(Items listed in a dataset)
•••••

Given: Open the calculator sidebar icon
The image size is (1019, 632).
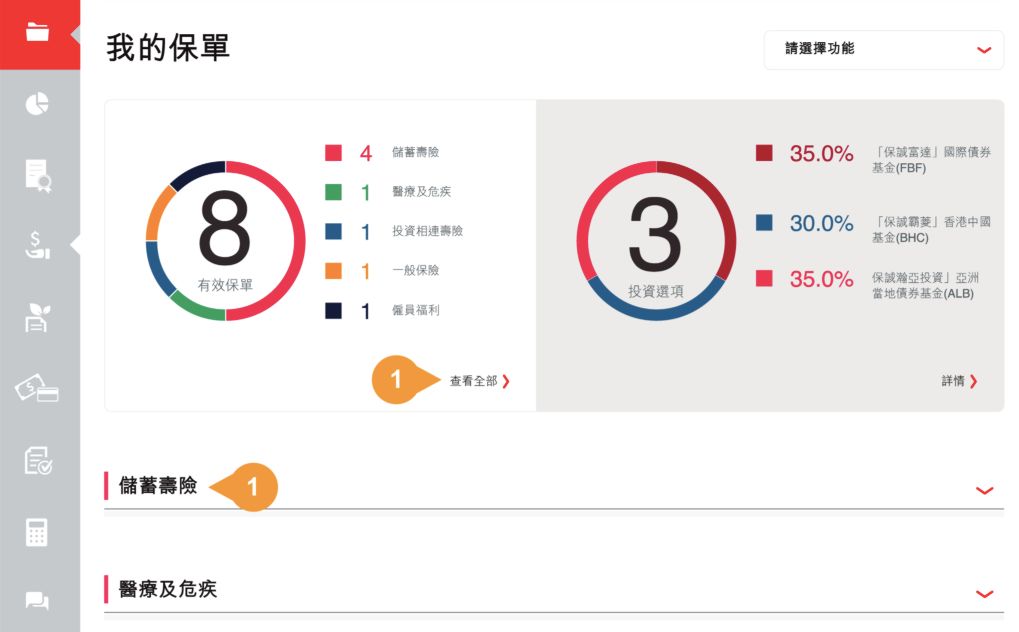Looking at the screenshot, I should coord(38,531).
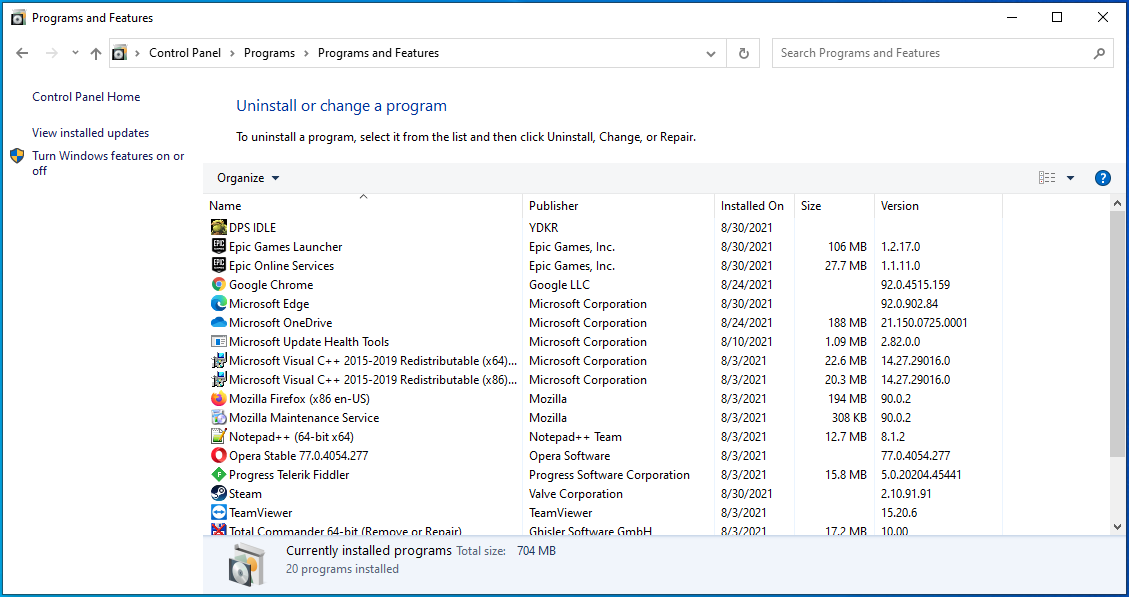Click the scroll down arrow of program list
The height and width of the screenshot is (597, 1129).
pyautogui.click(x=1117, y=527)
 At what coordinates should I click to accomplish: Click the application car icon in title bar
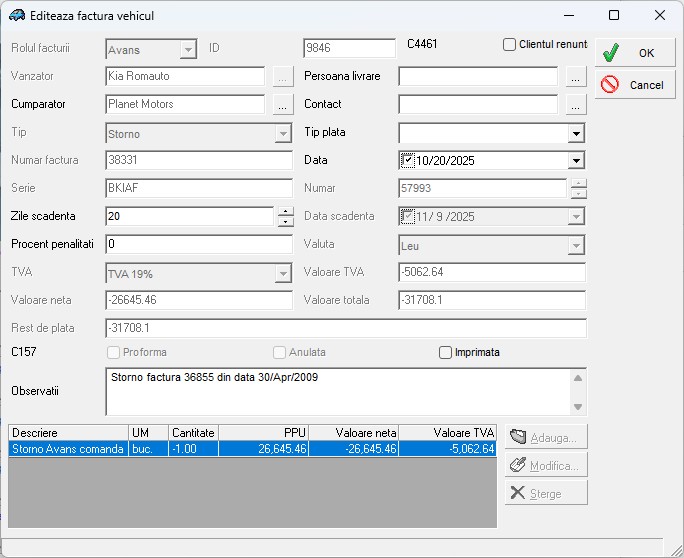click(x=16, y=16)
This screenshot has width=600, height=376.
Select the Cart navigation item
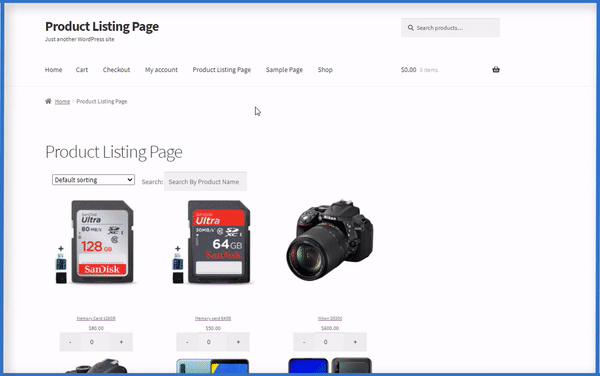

•••••

The copy must begin at the line containing "At what coordinates" and end at the last line of the data above, with every line retyped exactly and no pictures included.

* _Problem solution_:
 At what coordinates should I click to accomplish: Click the application car icon in title bar
click(x=16, y=16)
This screenshot has width=600, height=376.
Select the Cart navigation item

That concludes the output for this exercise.